The Old Man in the Corner had been silent for a little while, as was his habit when he reached a certain stage of his narrative. At such moments it always seemed as if nothing in the world interested him, except the fashioning of innumerable and complicated knots in a bit of string. It was my business to set him talking again.
"Of course, there was an inquest after that," I said casually.
"Yes, there was," he replied dryly, "but it revealed nothing that the public did not already know. A few minor details—that was all. For instance, it came to light that when Mr. Moville left home on that fateful morning he was wearing the coat, cap, and goggles which were subsequently found in the train at Glasgow Station. It was easy to suppose that the murderer had stolen these from his victim; the cap and goggles being especially useful for purposes of disguise. The same supposition applies to money. Vissio, it was argued, had probably only a few shillings in his pocket when in a moment of mad jealousy he killed Gerald Moville. That, of course, was the universally accepted theory; it was only desperate necessity that pushed him on to robbing the dead. Topcoat and others who knew Antonio well declared that he was quite harmless except where Winnie Gooden was concerned; but it was more than likely that that morning he was tortured by one of his jealous fits. He had hated Gerald Moville from the first, and, according to the girl's own admissions, she must have given him definite cause for jealousy. That very morning he had called at her cottage and found that she had gone out with his rival. Perhaps he knew that Moville was going away for good. Perhaps he guessed that he would try and induce Winnie to go with him. With such torturing fears in his heart, what wonder that when he met his rival on the lonely moor he 'saw red' and used his knife, as Southerners, unfortunately, are only too apt to do?

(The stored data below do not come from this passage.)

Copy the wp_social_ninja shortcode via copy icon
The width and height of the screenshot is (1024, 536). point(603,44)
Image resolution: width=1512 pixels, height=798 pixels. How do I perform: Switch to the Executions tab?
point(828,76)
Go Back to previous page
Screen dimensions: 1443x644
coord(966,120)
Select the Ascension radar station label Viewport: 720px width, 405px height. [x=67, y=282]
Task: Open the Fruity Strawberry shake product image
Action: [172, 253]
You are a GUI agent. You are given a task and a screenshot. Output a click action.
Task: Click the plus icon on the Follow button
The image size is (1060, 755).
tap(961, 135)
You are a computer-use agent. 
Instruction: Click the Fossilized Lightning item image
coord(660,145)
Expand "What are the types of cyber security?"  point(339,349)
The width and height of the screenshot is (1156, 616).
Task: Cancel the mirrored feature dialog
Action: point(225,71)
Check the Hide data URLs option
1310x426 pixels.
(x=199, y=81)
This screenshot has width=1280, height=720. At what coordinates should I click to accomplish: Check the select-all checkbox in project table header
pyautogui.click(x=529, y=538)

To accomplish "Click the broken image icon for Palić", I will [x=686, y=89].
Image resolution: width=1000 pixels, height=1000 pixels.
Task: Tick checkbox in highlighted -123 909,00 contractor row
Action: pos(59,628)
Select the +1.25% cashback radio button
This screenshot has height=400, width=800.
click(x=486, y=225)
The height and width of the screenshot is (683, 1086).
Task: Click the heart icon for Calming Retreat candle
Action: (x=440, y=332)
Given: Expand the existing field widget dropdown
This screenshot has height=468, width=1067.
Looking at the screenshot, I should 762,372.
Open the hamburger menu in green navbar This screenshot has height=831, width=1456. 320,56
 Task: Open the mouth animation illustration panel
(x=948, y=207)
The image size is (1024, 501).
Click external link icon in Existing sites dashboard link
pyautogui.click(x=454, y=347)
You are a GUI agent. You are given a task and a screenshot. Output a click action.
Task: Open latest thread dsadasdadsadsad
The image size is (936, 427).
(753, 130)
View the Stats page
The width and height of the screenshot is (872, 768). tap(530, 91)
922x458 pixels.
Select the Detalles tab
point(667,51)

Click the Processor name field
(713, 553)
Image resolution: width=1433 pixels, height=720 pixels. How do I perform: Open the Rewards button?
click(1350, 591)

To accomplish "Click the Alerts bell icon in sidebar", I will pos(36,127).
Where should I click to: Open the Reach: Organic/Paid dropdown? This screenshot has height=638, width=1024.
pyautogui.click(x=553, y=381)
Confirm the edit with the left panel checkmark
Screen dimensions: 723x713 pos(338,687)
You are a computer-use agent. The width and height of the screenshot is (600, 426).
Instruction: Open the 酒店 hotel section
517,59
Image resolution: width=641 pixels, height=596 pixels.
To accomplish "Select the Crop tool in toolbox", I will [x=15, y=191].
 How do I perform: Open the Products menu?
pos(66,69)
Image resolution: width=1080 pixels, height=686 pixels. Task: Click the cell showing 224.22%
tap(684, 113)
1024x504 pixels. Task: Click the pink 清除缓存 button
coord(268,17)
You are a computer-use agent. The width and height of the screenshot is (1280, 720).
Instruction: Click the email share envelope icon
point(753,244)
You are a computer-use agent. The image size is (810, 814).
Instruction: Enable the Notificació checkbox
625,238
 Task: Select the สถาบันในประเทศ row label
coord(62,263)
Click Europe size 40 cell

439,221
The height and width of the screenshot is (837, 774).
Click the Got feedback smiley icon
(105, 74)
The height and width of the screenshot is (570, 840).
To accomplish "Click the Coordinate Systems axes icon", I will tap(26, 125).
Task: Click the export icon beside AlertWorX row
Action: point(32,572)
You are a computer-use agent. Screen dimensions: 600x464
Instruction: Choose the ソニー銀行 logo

"The coroner's jury returned a verdict of wilful murder against Antonio Vissio, and the police hold a warrant for his arrest. But more than two years have gone by since then, and Vissio has succeeded in eluding the police. For many weeks the public were deeply interested in the mystery; the evening papers used to come out with the headlines: 'Where is Antonio Vissio?' and one great daily offered a reward of five hundred pounds for information that would lead to his apprehension. But, as you know, it has all been in vain. The public want to know how a man of unusual personality and speaking broken English could possibly lieperduso long in this tight little island.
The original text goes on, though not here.